Depuis des semaines, les hauts magistrats de la Cour constitutionnelle et de la Cour de cassation s’affrontent sur le sort réservé à un opposant emprisonné, Can Atalay, élu député alors qu’il était derrière les barreaux.
Le 17 novembre 2023, Nicolas Bourcier, Le Monde.
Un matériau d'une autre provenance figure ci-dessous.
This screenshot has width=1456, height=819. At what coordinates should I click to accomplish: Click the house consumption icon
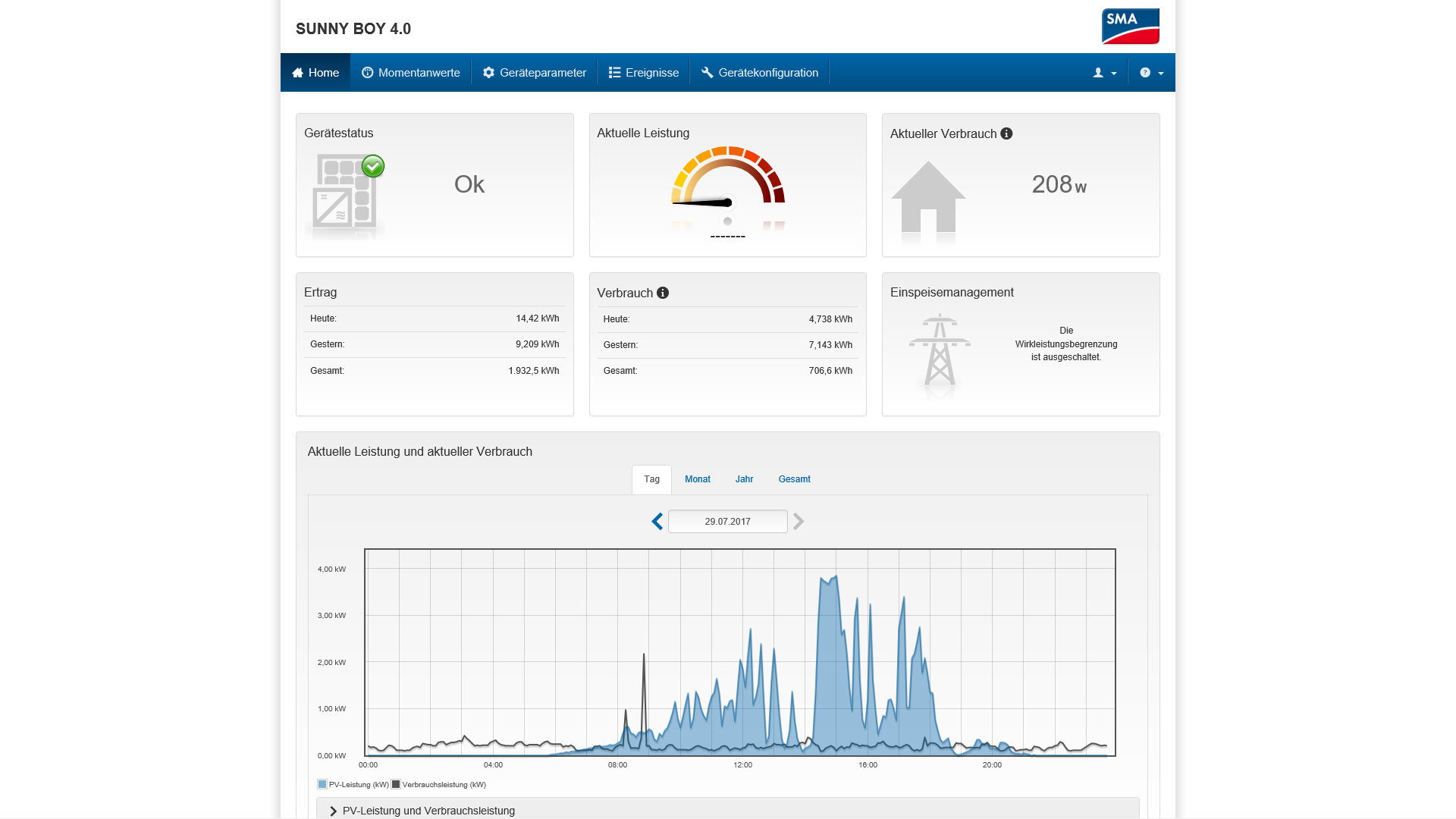point(928,197)
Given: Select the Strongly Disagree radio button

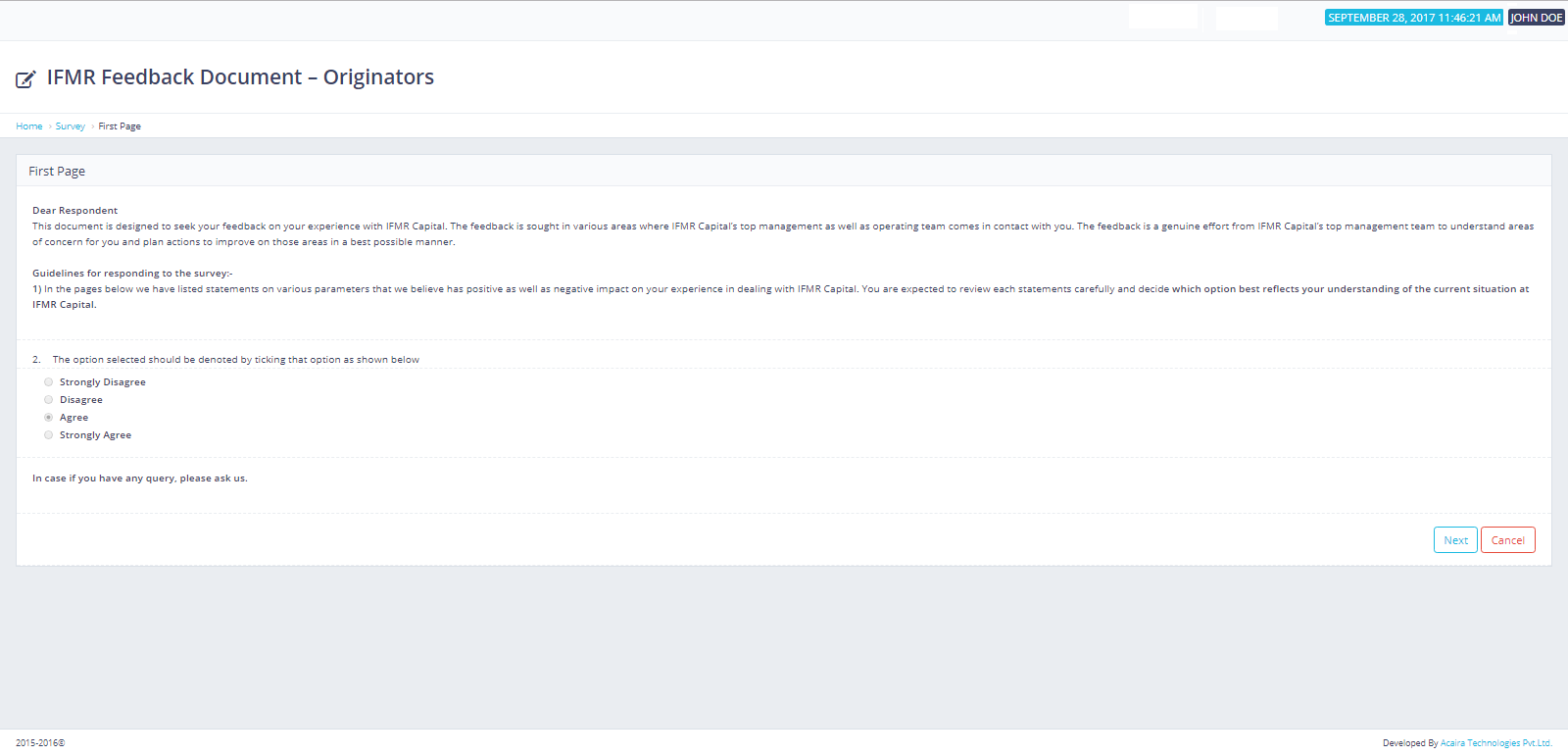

Le spectacle qu’offre ces jours-ci la justice turque a de quoi sidérer. Coup sur coup, la notion de droit et d’équité, si tant est qu’elle ait jamais existé, s’est brutalement effacée au profit du « discrétionnaire », voire de l’arbitraire administratif. Il y a d’abord la libération, mercredi 15 novembre, de Ogün Samast, l’assassin du journaliste Hrant Dink, fondateur du journal Agos, publié en turc et en arménien. Incarcéré depuis seize ans, après un procès entaché d’irrégularités et qui a vu dix-sept de ses coaccusés acquittés et aucun des commanditaires inquiétés, le détenu a obtenu une réduction de peine pour bonne conduite. Une libération anticipée jugée par beaucoup scandaleuse alors que de nombreux responsables politiques, militants des droits humains et journalistes croupissent en prison pour leurs déclarations ou leurs écrits.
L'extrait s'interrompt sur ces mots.